Collection entries
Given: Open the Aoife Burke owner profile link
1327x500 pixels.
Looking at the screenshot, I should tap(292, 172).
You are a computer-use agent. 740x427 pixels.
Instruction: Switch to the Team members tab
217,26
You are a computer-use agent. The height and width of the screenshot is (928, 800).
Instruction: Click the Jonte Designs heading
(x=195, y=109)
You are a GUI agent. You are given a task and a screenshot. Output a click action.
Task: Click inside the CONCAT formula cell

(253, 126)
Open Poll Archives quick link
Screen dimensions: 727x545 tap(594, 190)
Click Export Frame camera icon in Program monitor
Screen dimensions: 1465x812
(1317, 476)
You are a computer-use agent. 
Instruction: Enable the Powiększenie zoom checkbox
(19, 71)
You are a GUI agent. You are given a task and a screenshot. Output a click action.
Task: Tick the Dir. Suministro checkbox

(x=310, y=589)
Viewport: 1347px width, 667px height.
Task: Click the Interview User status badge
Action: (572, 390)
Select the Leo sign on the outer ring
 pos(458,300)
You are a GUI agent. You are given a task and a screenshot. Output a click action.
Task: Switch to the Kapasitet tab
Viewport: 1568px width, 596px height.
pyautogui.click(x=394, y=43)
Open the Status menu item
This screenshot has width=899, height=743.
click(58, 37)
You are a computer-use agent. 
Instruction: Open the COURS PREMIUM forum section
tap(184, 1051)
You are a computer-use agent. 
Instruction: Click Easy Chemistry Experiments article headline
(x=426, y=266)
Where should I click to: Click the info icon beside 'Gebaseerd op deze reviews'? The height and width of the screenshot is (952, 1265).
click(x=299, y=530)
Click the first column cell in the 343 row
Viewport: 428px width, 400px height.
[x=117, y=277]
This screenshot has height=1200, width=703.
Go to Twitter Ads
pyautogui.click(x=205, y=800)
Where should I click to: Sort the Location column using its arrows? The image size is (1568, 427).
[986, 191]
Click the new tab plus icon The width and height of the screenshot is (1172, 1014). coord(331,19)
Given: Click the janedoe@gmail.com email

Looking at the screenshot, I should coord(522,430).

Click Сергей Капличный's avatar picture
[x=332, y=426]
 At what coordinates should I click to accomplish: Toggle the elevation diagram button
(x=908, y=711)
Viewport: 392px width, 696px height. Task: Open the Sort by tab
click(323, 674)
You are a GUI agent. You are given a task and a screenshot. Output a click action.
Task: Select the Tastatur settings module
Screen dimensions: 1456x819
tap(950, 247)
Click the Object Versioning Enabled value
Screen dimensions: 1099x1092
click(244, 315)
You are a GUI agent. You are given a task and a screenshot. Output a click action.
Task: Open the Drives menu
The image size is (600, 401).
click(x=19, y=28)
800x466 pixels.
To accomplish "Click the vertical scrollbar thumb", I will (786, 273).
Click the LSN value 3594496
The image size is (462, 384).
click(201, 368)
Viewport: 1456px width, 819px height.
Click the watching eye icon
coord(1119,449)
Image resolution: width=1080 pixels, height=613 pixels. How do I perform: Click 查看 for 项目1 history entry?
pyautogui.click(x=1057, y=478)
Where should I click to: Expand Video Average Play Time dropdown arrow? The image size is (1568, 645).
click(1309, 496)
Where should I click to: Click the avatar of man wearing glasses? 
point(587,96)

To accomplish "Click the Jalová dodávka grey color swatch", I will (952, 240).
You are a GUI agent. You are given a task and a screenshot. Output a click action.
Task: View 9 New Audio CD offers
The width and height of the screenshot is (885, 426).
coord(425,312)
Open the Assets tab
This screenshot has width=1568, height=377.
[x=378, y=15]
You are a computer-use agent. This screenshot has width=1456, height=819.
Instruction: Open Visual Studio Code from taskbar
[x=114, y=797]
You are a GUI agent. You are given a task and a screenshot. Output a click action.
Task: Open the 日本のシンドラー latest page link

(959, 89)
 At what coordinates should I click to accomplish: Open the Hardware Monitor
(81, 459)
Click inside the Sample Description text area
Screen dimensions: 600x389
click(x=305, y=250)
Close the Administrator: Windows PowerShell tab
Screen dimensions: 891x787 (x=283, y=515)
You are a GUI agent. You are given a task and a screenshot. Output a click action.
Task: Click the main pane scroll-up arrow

▸ TASK:
Turn the stretch from the line containing "Viewport: 392px width, 696px" through the line containing "click(323, 674)" into a numbered list, skipping any blank lines.

▸ TASK RESULT:
1. Viewport: 392px width, 696px height. Task: Open the Sort by tab
2. click(323, 674)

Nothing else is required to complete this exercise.